The Quantum Magician by Derek Kunsken

The Quantum Magician, the first part in The Quantum Evolution trilogy, by Derek Künsken. It’s been a long time since I read it — I really should write about the books I read as soon as I finish…

The Quantum Magician is the story of a space con job. The lead on the job, Belisarius Arjona, is what is called Homo quantus, a new species of humans that has been engineered to be able to directly interact with the quantum world. His species isn’t the only new ones, there is a group of people called the Puppets, that are engineered for religion and another group bred for a planet consisting only of water so have bodies that can withstand the pressures of the deep ocean.
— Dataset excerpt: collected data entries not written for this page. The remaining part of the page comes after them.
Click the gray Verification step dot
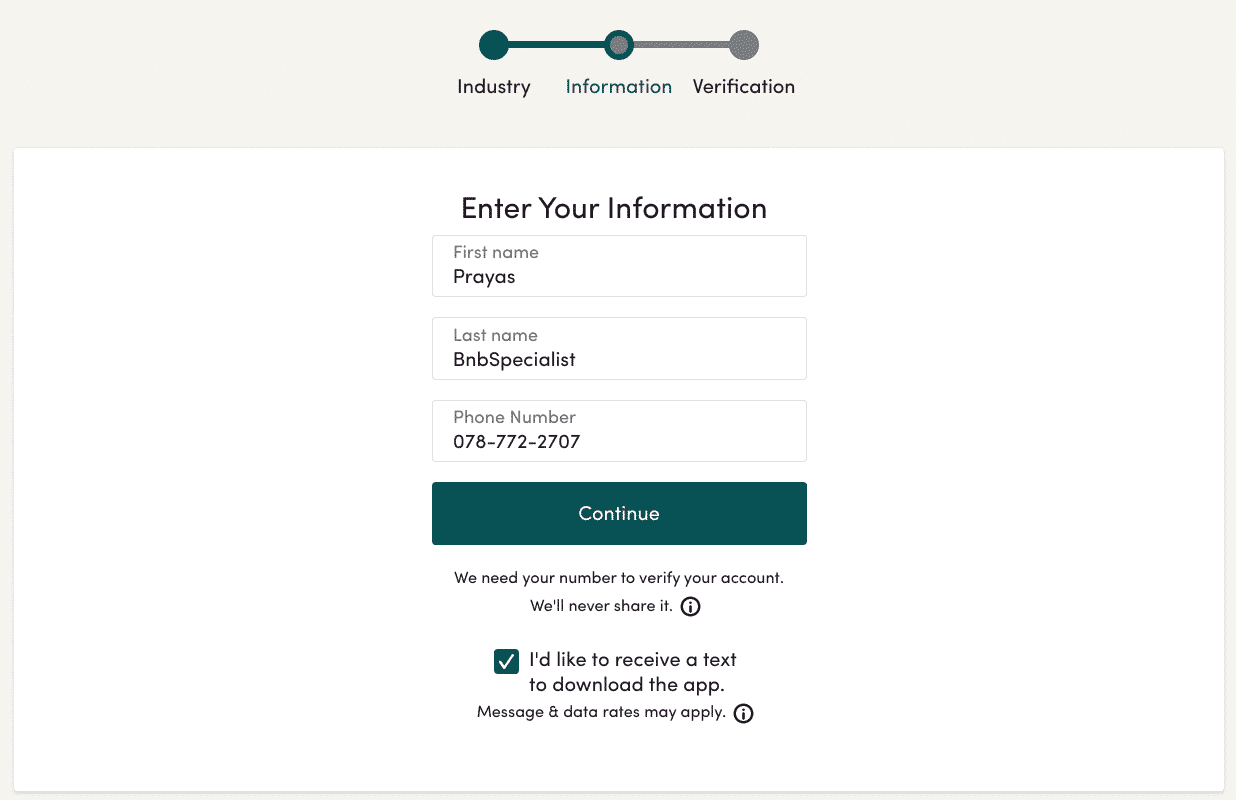Viewport: 1236px width, 800px height. [743, 45]
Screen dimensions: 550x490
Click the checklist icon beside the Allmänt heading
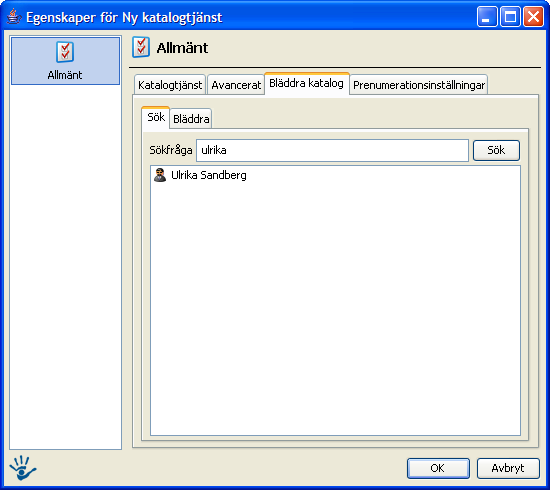pyautogui.click(x=141, y=47)
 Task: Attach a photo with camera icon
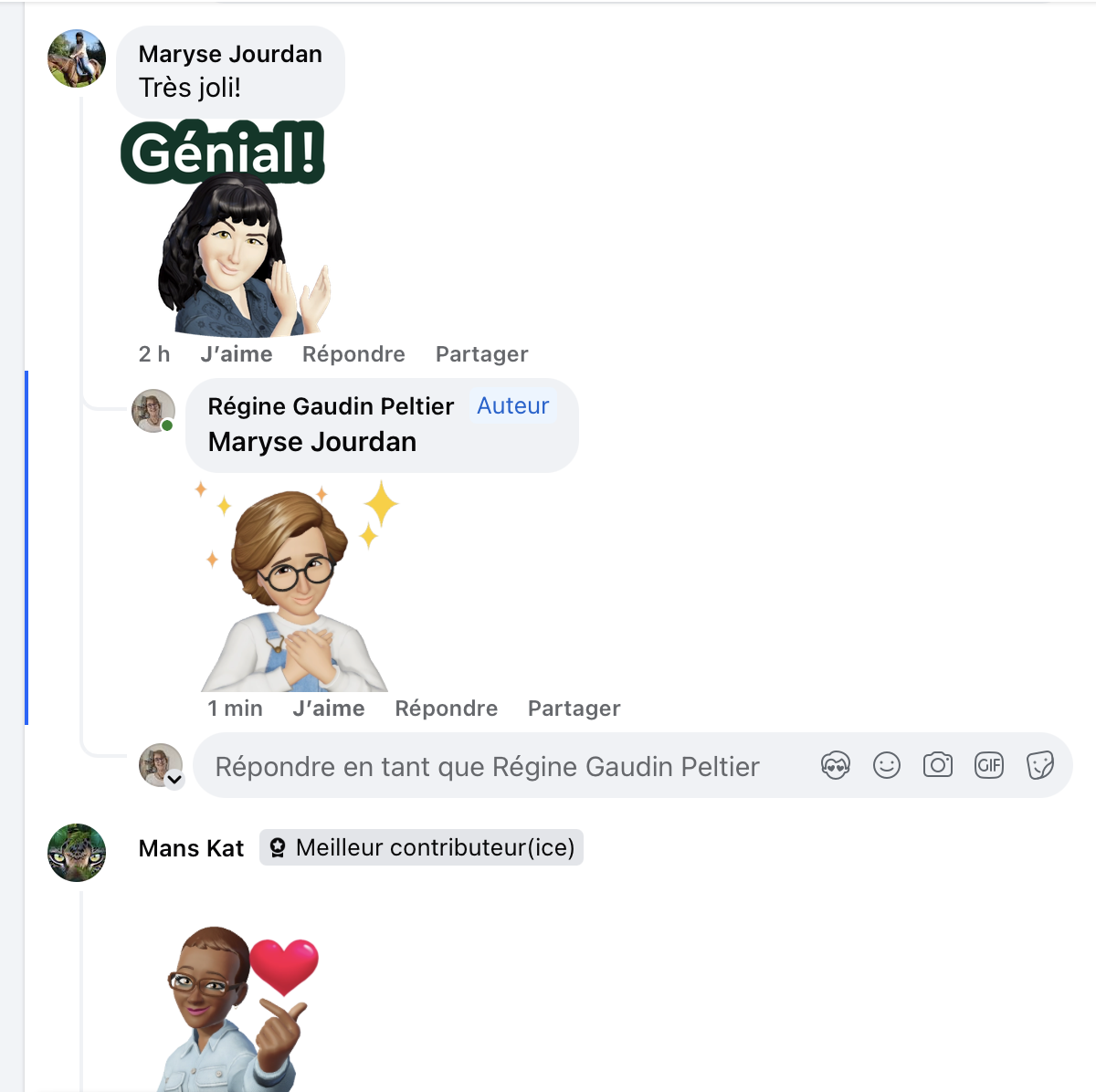point(938,765)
There are artificial intelligent (AI) beings, some of which are priests. All of this is against the backdrop of worlds that are at odds with one another, with one group holding power over the others. It is in this universe that Belisarius is pulling off the greatest of con jobs.

Behind the plot is a discourse on the future of humankind, the role of evolution in driving us, and the next steps in that evolution. In a world where AI beings can be created that have complete personalities and lives, what is the role of the programming that created them? “Evolution created a set of algorithms that, interacting together, created consciousness in humans. And yet those algorithms still link food and pleasure, hunger and pain. If you were creating a wholly synthetic being, and you programmed them to be happy when they’re fed, how is that different?”

Another theme is the pursuit of knowledge versus the pursuit of power. “They’re struggling for who’s in charge and who has the most money when questions of how the cosmos works are all around them, unanswered.” With all of the resources we have, why do we use them to accumulate more instead of trying to understand the world around us? Is that not a sufficient goal in and of itself? Do we need to strive to be on top, to be above those around us?

Belisarius isn’t the most sympathetic of characters. And some of the ideas Künsken comes up with are very weird and twisted. The whole Puppet society and their weird and twisted take on religion verges on the edge of disturbing. If I have one disappointment, it is that, while the future of people, the next steps of guided evolution, are intriguing, the technology of Künsken’s future is less unique, is less well developed, at least for me. But, the characters are interesting and the plot is an adventure ride, so I’ll be coming back for part two.